In the brave new world of triple bottom lines, social responsibility, SaaS (software as a service), innovation and science investing, and the power being exerted by the young, in both labour and consumer markets, increasing further still the ‘diversity’ of perceptions of utility – it is easy to get sucked into the belief that there is a new normal. When all that is changing, is that what we value as utility is getting re-weighted between utility now (microeconomic behaviour) or in the future (macroeconomic behaviour) and risk now, or in the future. 

It is easy to succumb to customers and people’s current noise exerted in the marketplace. Business adapts and trades in the present, and if they don’t, customers and talent won’t engage, and their businesses become unsustainable. People and businesses adapt to the environment they live in today, but what they care about long term doesn’t change much. We all, of course, choose to say we care, and many do from the privileged position of being able to afford to care.

The cycles listed below, change the focus of investment and business from the mid and long term to the short term, and of course, without some constancy of purpose, vision, and focus, resources are wasted pursuing the current fad.

  1. Future risks and profits are the prerogatives of those with enough profit now.
  2. The economics of a future driven by undefinable fear is fundamentally a redistribution of resources now.
  3. The economics of future profits are driven by the hope-greed cycle and are the economics of creation and growth. Which is good, and sustainable is both a belief and political structure.
  4. The create-redistribute sentiment is just another cycle of collective human beliefs and behaviour. We are currently in a fear-redistribute cycle like none we have seen before. It will pass, it always does, eventually. In the meantime, business adapts but don’t mistake that for ‘adopts’.

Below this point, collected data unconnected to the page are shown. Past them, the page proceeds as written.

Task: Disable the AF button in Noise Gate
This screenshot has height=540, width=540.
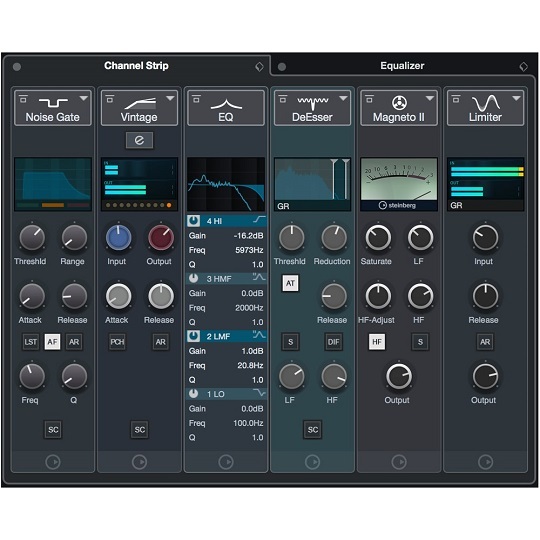Action: click(52, 342)
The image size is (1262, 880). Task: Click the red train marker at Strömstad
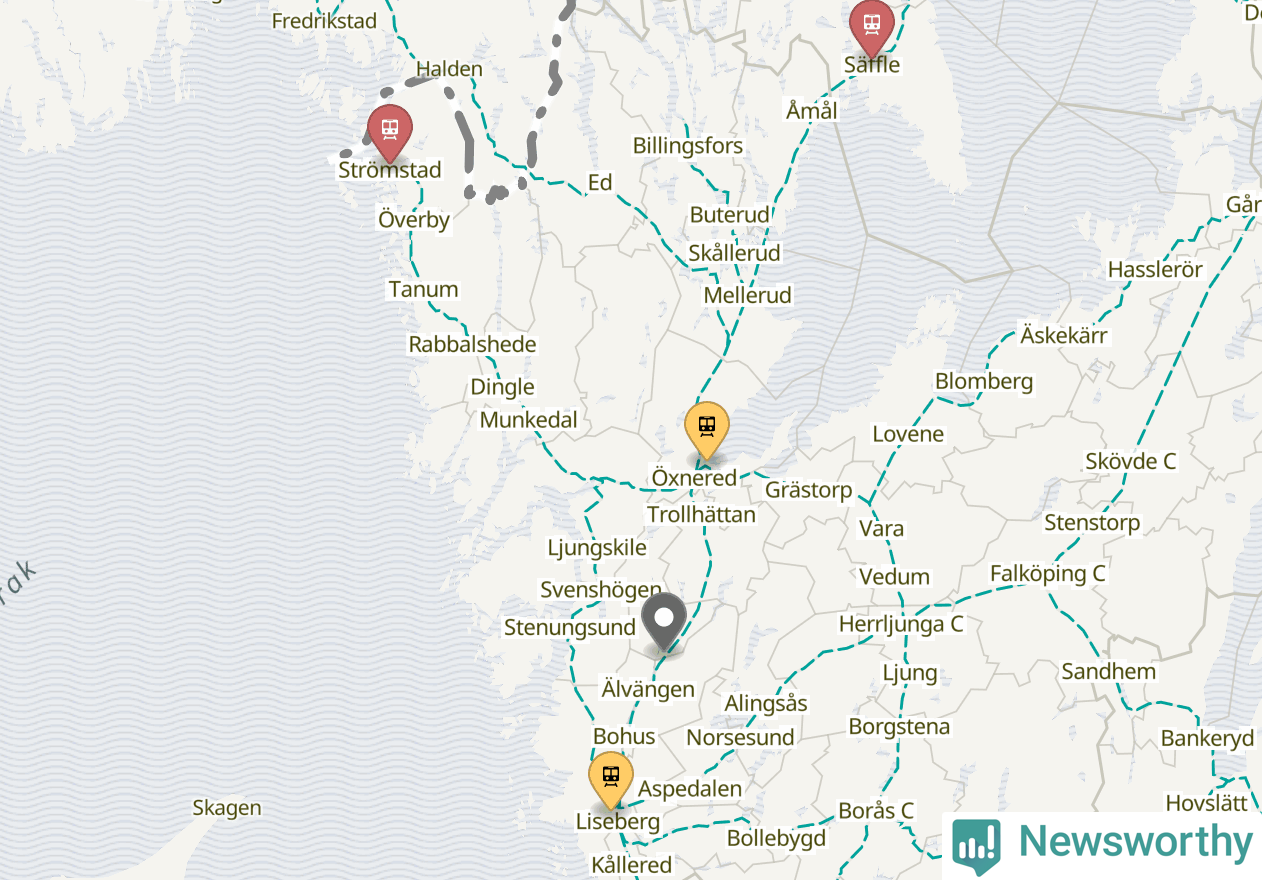point(389,131)
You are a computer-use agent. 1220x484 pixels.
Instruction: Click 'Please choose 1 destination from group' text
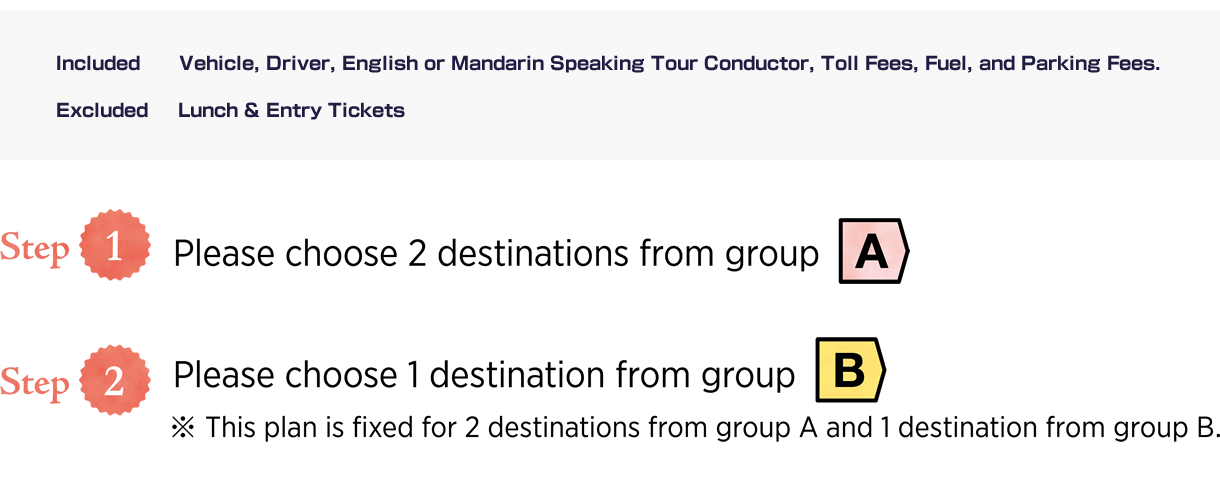point(484,375)
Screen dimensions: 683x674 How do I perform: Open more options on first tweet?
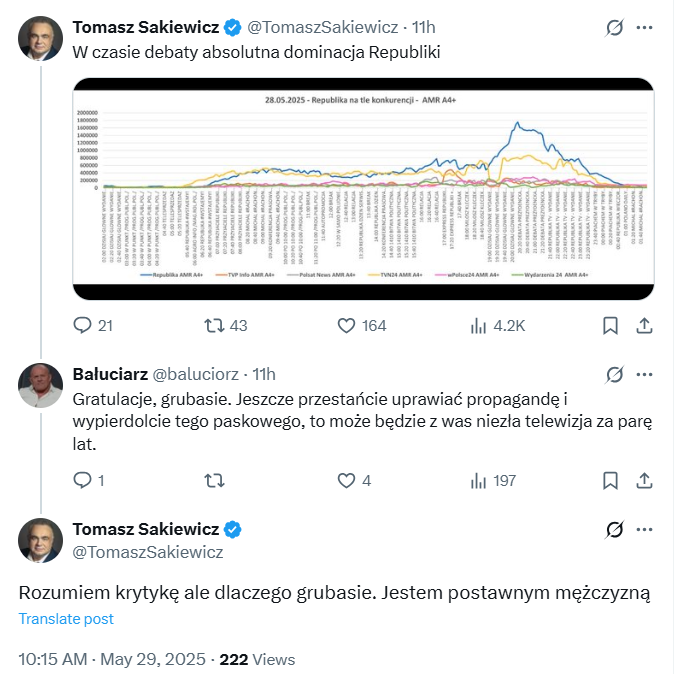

Warning signs of cycle change and when most waste occurs

You can tell when a long cycle is changing because jargon is thrown at you. Someone says this business or business model is special and defies traditional thought processes – this is when you know that you are being spun a line. But these storylines change perceptions in some and create short term opportunities and sometimes bubbles before the cycles change. The acceleration to the top and bottom is fastest near its end.

If there are enough out there buying the storyline, it surely will result in the mispricing of one asset class over another. But this article is not intended to be about macro or microeconomics, investment theories or approaches. I intended it to be a simple article on business principles unclouded by the adaption process to cyclical changes.

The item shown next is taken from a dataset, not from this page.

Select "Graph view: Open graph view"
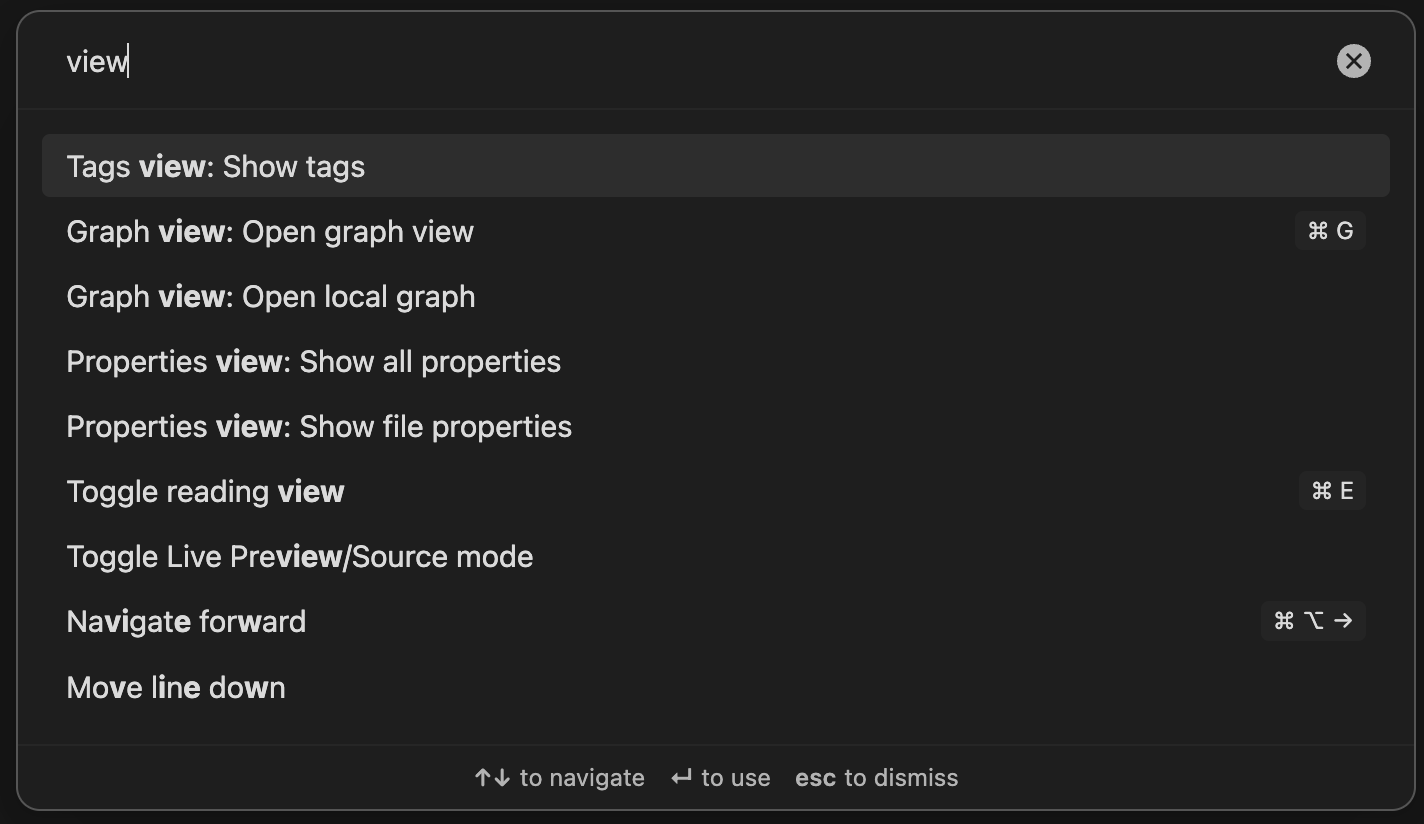Viewport: 1424px width, 824px height. (x=270, y=232)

Fundamental goals of the business, unchanged since cavemen accumulated food for winter

Businesses and investors seek sustainable returns on their investments. This is the prime focus of all collective activity. For simplicity, I will focus this analysis just on money and economic profits. It is more topical anyway because, without profits, you don’t have the resources to think about slavery, the planet, or poverty, as you are seeking to avoid your own the latter.

Return

There are two key elements within the return. The first is simple, earn a dollar, spend less (i.e. free cash flow). The second is growth in free cash flow over time. The value of the business to its owners is the sustainably of each. Sustainable growth has a higher value than existing cash flow due to compounding. Historic cash flows can be measured, and the risks attached to their sustainably can be identified easily and mitigated. It is also more predictable, therefore rated as having lower risk and absent exceptionally high growth rates a higher value than growth. 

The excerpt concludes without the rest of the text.